# VAEs & GANs

Introduction to image generation with VAEs and GANs

| Date | User | Change Type | Remarks |  
| ---- | ---- | ----------- | ------- |
| 24/02/2026   | Martin | Created   | VAE model with celeb faces data | 

# Content

* [Variational Autoencoders](#variational-autoencoder-vae)
* [Generative Adversarial Networks](#generative-adversarial-networks-gans)

# Variational Autoencoder (VAE)

Dataset: [Celeb Faces](https://www.kaggle.com/datasets/vishesh1412/celebrity-face-image-dataset)

<u>SOTA Architectures</u>

- __VQ-VAE/ VQ-VAE-2__ - Replaces the continuous latent space with discrete codebook. The latent space is quantised to the nearest embedding vector
- __Hierarchical VAEs__ - Stacks multiple layers of latent variables. Top latent captures global strucutre, while lower latents capture finer details
- __⭐ Latent Diffusion Models__ - VAE compresses image into latent space, then diffusion model operates in that latent space. (Stable Diffusion implementation).

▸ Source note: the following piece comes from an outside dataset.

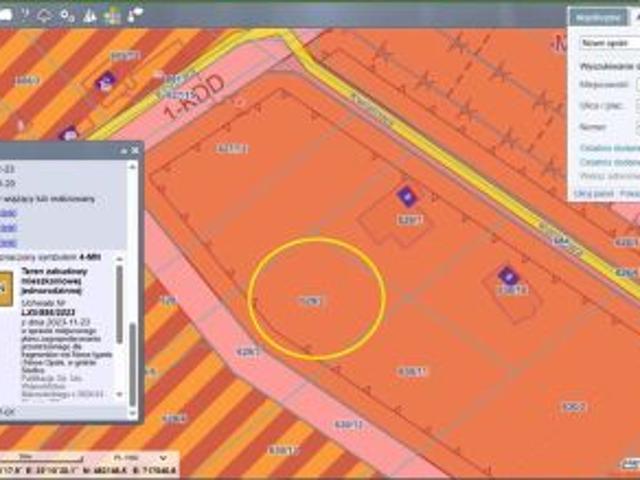The width and height of the screenshot is (640, 480).
Task: Click the parcel inside the yellow circle
Action: tap(312, 299)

VAE is typically a CNN architecture with residual blocks and attention

In [2]:
import torch
import torch.nn as nn
import torch.nn.functional as F
from torch.optim import AdamW
from torch.optim.lr_scheduler import CosineAnnealingLR
from torch.utils.data import DataLoader, Dataset
from torchvision import transforms
from torchvision.utils import save_image
from PIL import Image
import os
import math
import numpy as np
from pathlib import Path

In [3]:
# ==================== Components ====================
class ResBlock(nn.Module):
  """
  Residual block with GroupNorm. GroupNorm >> BatchNorm for VAEs because
  batch statistics are unstable with the stochastic latent sampling.
  num_groups=32 is standard; reduce if channels < 32
  """
  def __init__(self, in_channels: int, out_channels: int, dropout: float=0.0):
    super().__init__()
    self.norm1 = nn.GroupNorm(num_groups=32, num_channels=in_channels, eps=1e-6)
    self.conv1 = nn.Conv2d(in_channels, out_channels, kernel_size=3, padding=1)
    self.norm2 = nn.GroupNorm(num_groups=32, num_channels=out_channels, eps=1e-6)
    self.dropout = nn.Dropout(dropout)
    self.conv2 = nn.Conv2d(out_channels, out_channels, kernel_size=3, padding=1)
    # Residual connection
    self.skip = nn.Conv2d(in_channels, out_channels, kernel_size=1) if in_channels != out_channels else nn.Identity()

  def forward(self, x):
    h = self.conv1(F.silu(self.norm1(x)))
    h = self.conv2(self.dropout(F.silu(self.norm2(h))))
    return h + self.skip(x)


class SelfAttention(nn.Module):
  """
  Single-head self-attention at spatial positions. Applied at low-resolution
  feature maps (e.g., 8x8, 16x16) to keep compute tractable.
  Multi-head attention is better but much more expensive for ablations.
  """
  def __init__(self, channels: int):
    super().__init__()
    self.norm = nn.GroupNorm(32, channels, eps=1e-6)
    self.q = nn.Conv2d(channels, channels, 1)
    self.k = nn.Conv2d(channels, channels, 1)
    self.v = nn.Conv2d(channels, channels, 1)
    self.proj = nn.Conv2d(channels, channels, 1)
    self.scale = channels ** -0.5
  
  def forward(self, x):
    B, C, H, W = x.shape
    h = self.norm(x)
    q = self.q(h).reshape(B, C, -1) # (B, C, HW)
    k = self.k(h).reshape(B, C, -1)
    v = self.v(h).reshape(B, C, -1)
    attn = torch.softmax(torch.bmm(q.transpose(1, 2), k) * self.scale, dim=-1) # (B, HW, HW)
    out = torch.bmm(v, attn.transpose(1, 2)).reshape(B, C, H, W)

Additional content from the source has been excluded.